Грейс присела в ногах кровати.

— Для меня ты красив всегда…

— Ну, пожалуйста. Я ведь просил тебя.

— … а сейчас в особенности, потому что… потому что с каждым днем я все отчетливее понимаю, что твоя красота сосредоточилась в твоей душе. — Она подняла руку. — Нет, не издевайся и не смейся. Я серьезно. В общем, пока я не увидела своими глазами, как ты… — Она запнулась.

— …умираешь…

Она слабо улыбнулась.

— Да… до того момента я не верила в существование такой субстанции, как душа, — чего-то такого, что находится вне физического тела, что не является сочетанием ДНК, химических веществ в мозгу и что еще там составляет нашу личность. Но теперь я знаю, что ошибалась. Душа есть, она представляет собой отдельное целое, которое продолжает жить и после того, как прекращается наше физическое присутствие. — Она легонько провела ладонью по его впалой щеке. — Не могу сказать, что это меня очень утешает, поскольку я эгоистка и хочу, чтобы ты был со мной, весь, чтобы я могла чувствовать тебя, говорить с тобой и слышать тебя… но ведь так оно и будет, правда? Ведь мы это делаем и для тебя тоже, согласен?
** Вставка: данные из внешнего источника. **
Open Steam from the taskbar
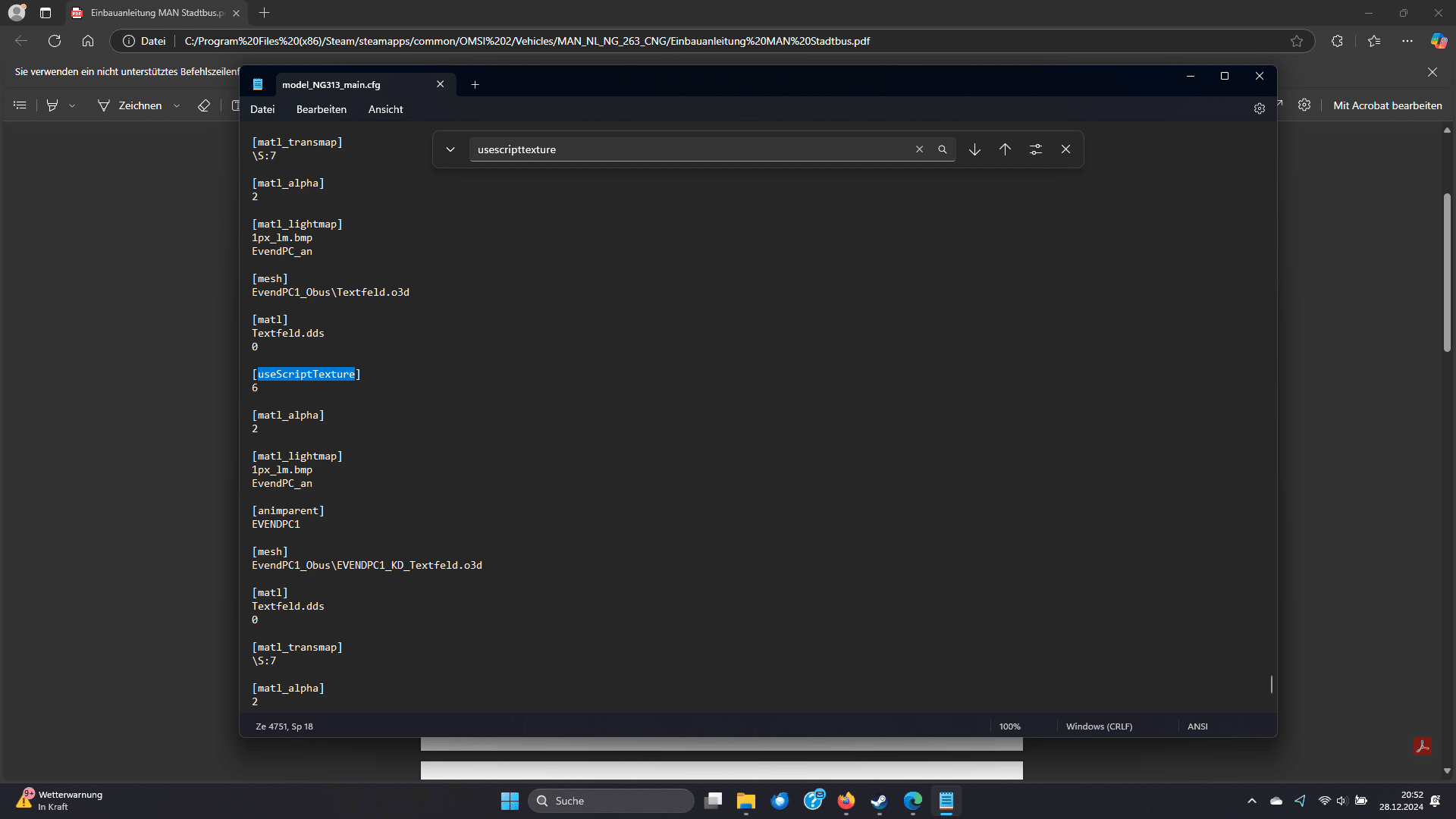Viewport: 1456px width, 819px height. (x=879, y=801)
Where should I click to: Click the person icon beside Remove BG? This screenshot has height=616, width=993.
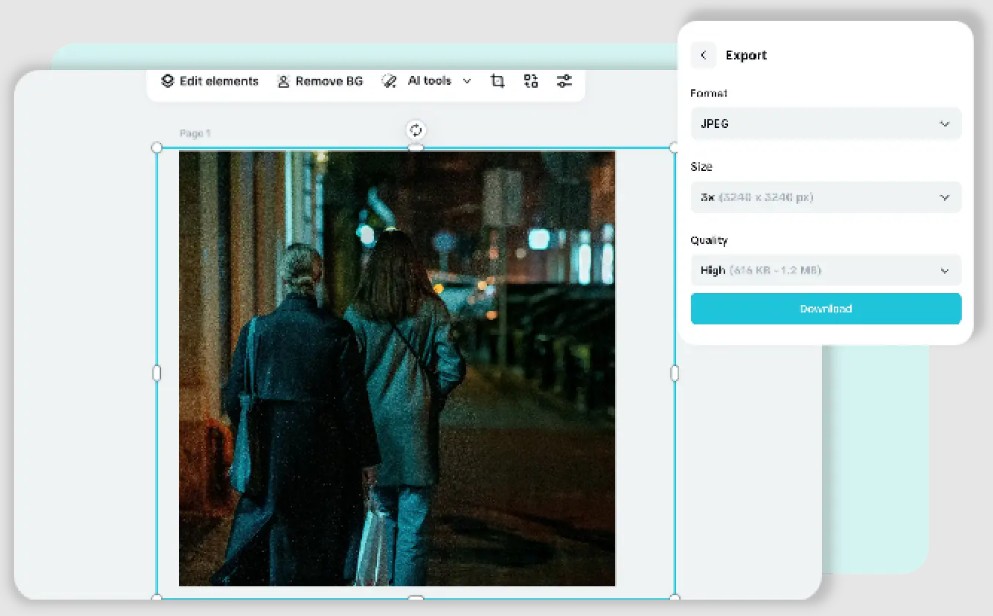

— Я утешусь, если ты скажешь, что запечатлела мою бессмертную душу на пленке. Этого, конечно, мало, чтобы я перестал отчаиваться при мысли, что приходится умирать в сорок лет и больше никогда не увидеть тебя, но все-таки. Так что, — улыбнулся он, — мы с тобой сделали большое дело.

— Я так люблю смотреть, когда ты работаешь. Твои движения точные и выверенные, как у балерины.

Грейс бросила на него насмешливый взгляд.

— Балерина? Я? Ты шутишь.

— Ну, хорошо, может быть, сравнение с балериной не совсем подходящее, но, когда ты работаешь, то в самом деле становишься другой, и мне это нравится. Кстати, твое поведение зависит и от того, каким фотоаппаратом ты пользуешься. — Он выглядел чрезвычайно довольным собой и тем, что сумел сделать такое открытие. — С «Лейкой» в руках ты ведешь себя легко и непринужденно, как со старым приятелем. Ты все время держишь ее при себе. К «Хассельбладу» ты исполнена почтения и, как только снимок сделан, сразу же убираешь его.

Однажды утром, когда он чувствовал себя слишком слабым, чтобы хотя бы сесть в кровати, он поинтересовался у нее:

— Как выглядит моя душа сегодня?

— Прекрасно.

— А бренная оболочка?

Грейс поднесла камеру к глазам, чтобы скрыть слезы.